Warta Berita

Semenanjung Korea, A to Z

Selangkah Satu Korea

Niat Korea Utara untuk Dukung China di Tengah Konflik AS-China yang Kian Memanas

2020-07-23

ⓒ YONHAP News

Konflik antara AS dan China semakin memanas. Di tengah pertikaian sengit antara AS dan China, Korea Utara melontarkan kecaman kepada Menteri Luar Negeri AS Pompeo, yang bahkan lebih parah daripada China. Mengenai komentar Pompeo tentang Laut China Selatan, Kementerian Luar Negeri Korea Utara pada pekan lalu mengatakan bahwa Pompeo sangat menghina orang-orang China dan ia tidak boleh membuat pernyataan yang tidak masuk akal ketika mengganggu bisnis orang lain. Korea Utara sepertinya menyuarakan dukungan penuhnya atas perlawanan China terhadap campur tangan Amerika Serikat, untuk menunjukkan hubungannya yang erat dengan Beijing.

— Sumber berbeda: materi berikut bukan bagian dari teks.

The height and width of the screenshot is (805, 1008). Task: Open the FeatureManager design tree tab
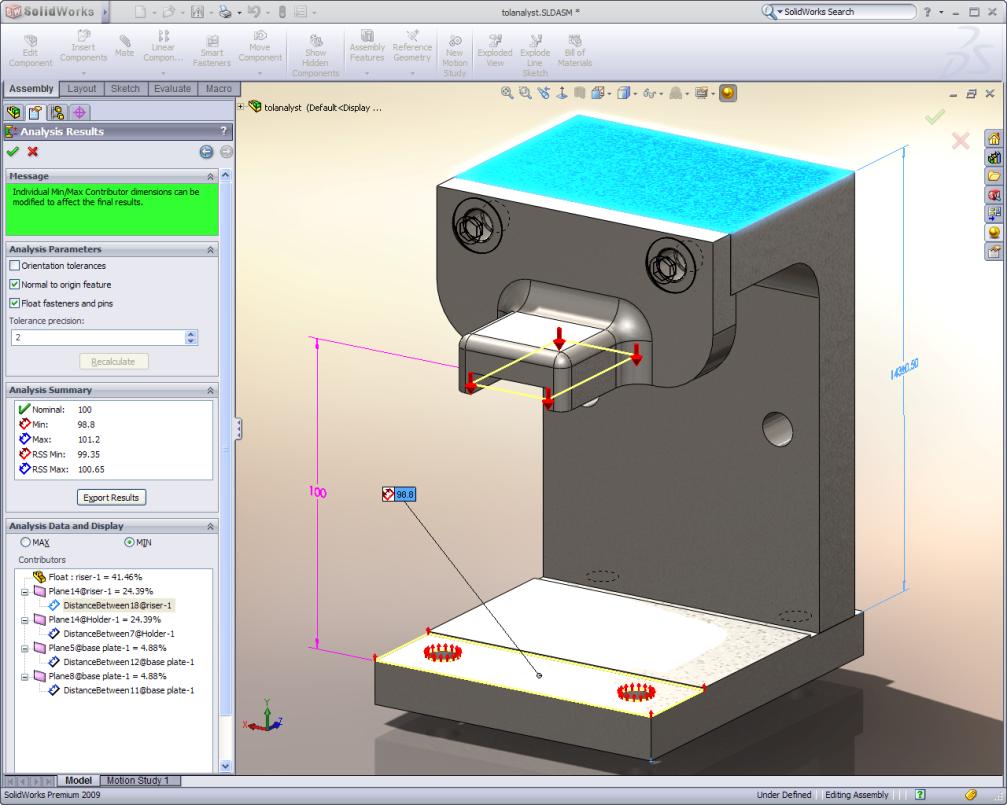[14, 113]
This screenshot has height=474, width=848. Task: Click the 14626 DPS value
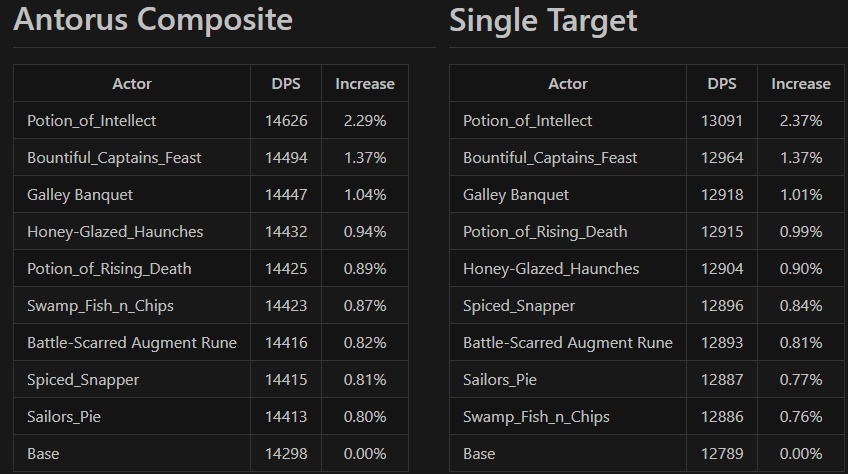(x=286, y=121)
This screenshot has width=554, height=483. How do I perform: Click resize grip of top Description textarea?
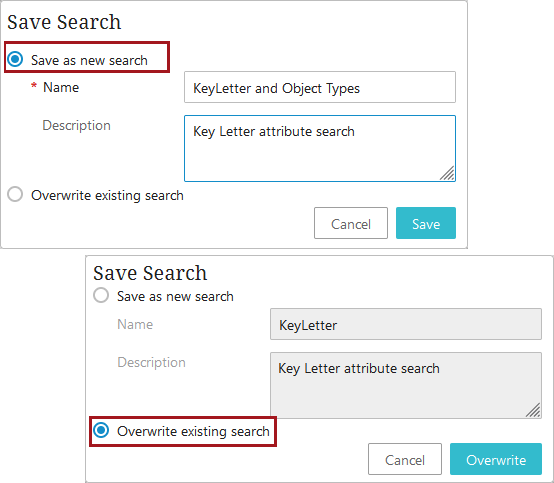click(447, 173)

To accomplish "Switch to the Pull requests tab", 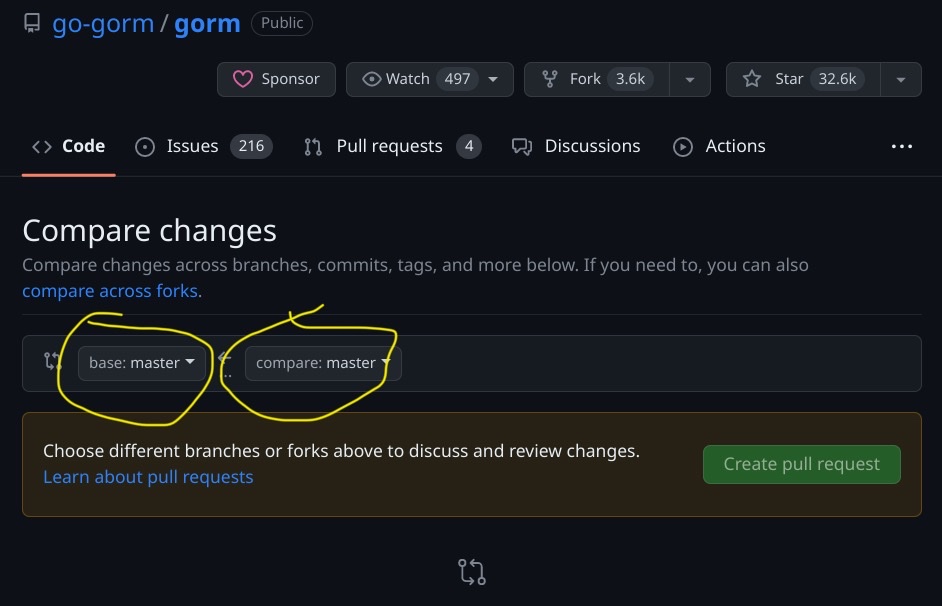I will [x=388, y=146].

Mungkin sudah sesuatu yang wajar bagi Korea Utara untuk memihak kepada China sebagai sekutu terdekatnya sejak dahulu. Tetapi di tengah kebuntuan hubungan antara Korea Utara dan AS, dukungan langsung Pyongyang untuk Beijing dipandang sebagai langkah strategis untuk memperoleh bantuan China, sambil memicu ketegangan dengan AS. 


Banyak pengamat percaya bahwa meningkatnya sengketa AS dan China dalam serangkaian masalah yang rumit dapat memberikan keuntungan bagi Korea Utara. Korea Utara diperkirakan akan mencari berbagai opsi yang mengarah pada pelonggaran sanksi, sembari menghadirkan lebih banyak prasyarat untuk melanjutkan dialog dengan AS. Pyongyang juga tampaknya telah mengulur waktu untuk mengamankan para pendukungnya melalui solidaritas dengan negara-negara sosialis seperti China dan Rusia. 


Pemerintah Korea Selatan berada dalam posisi yang sulit. Presiden Korea Selatan, Moon Jae-in telah menerima undangan Trump untuk bergabung dalam KTT G7 yang diperluas, sementara Presiden China, Xi Jinping diperkirakan akan mengunjungi Korea Selatan. Di tengah situasi ini, Pemerintah Korea Selatan dapat memainkan peran untuk mencegah hal tersebut, dengan cara  mendorong langkah diplomatik yang setara antara AS dan China. Korea Selatan dapat menggunakan aset strategisnya sendiri seperti semikonduktor dan peralatan 5G, yang dibutuhkan baik oleh AS maupun China.